Source records
_____

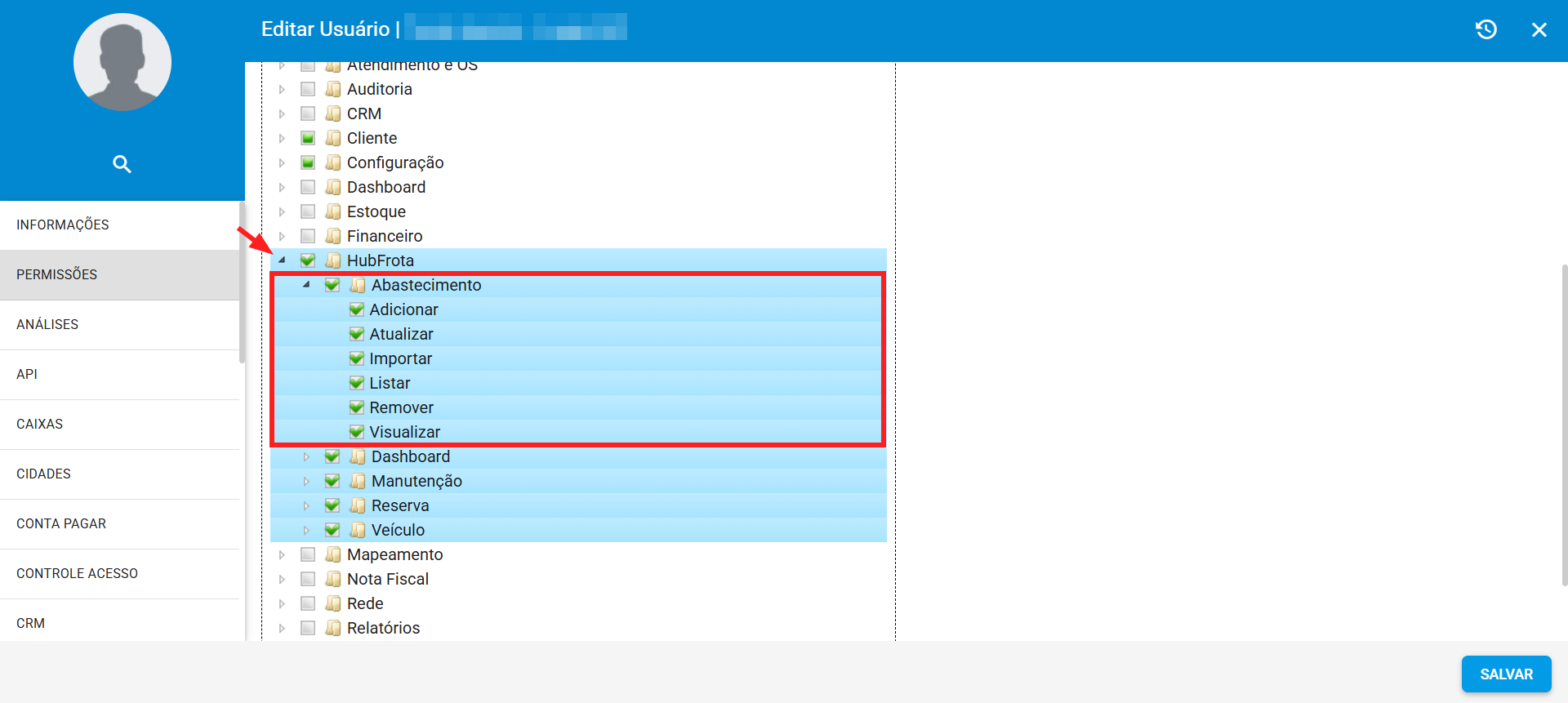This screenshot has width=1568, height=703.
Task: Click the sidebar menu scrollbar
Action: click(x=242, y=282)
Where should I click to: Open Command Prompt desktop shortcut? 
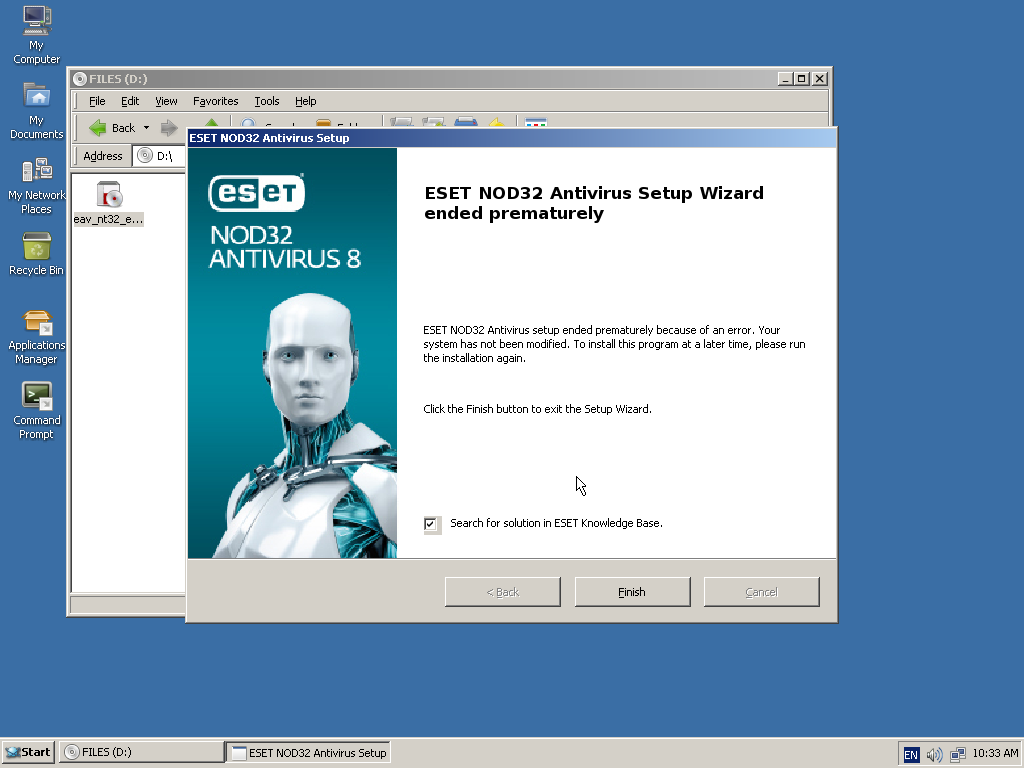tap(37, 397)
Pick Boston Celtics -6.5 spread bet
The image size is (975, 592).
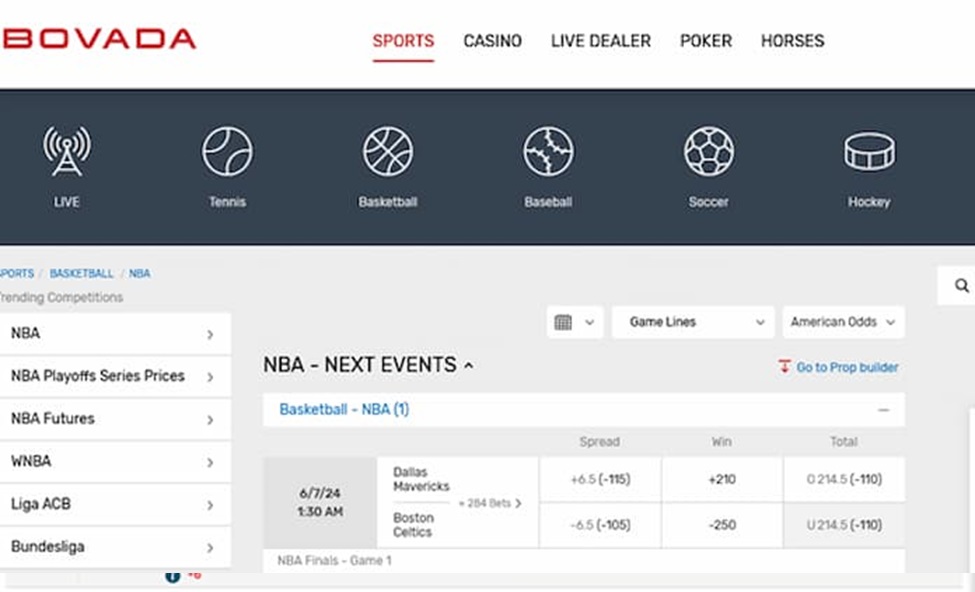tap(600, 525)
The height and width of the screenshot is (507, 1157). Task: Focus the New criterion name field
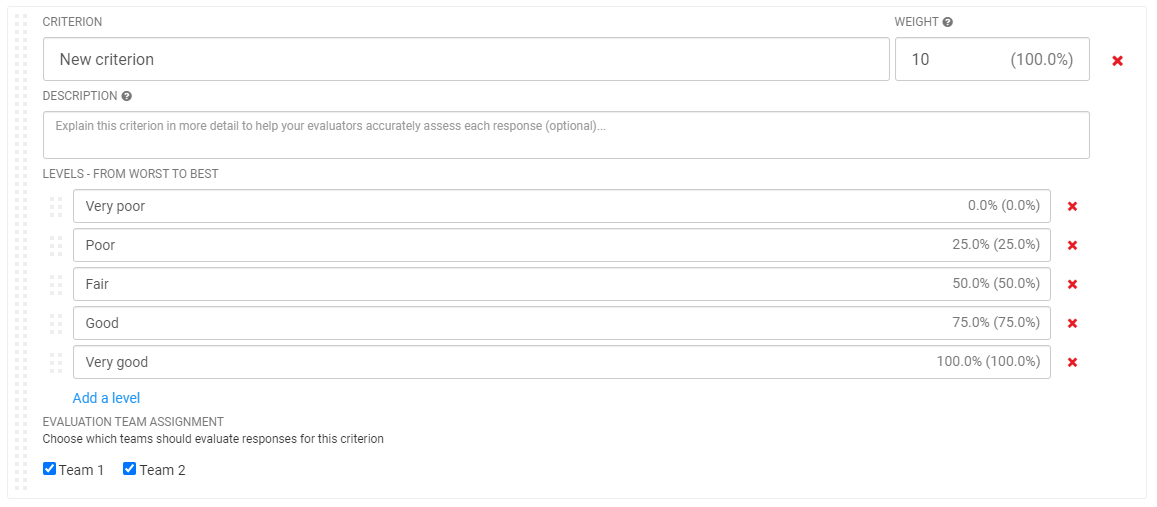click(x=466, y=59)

_____

Task instructions: Print exactly the line containing "The image size is (975, 592)." and every line after it through the final line above, and leave all pictures out.

Answer space:
The image size is (975, 592).
tap(600, 525)
The height and width of the screenshot is (507, 1157). Task: Focus the New criterion name field
click(x=466, y=59)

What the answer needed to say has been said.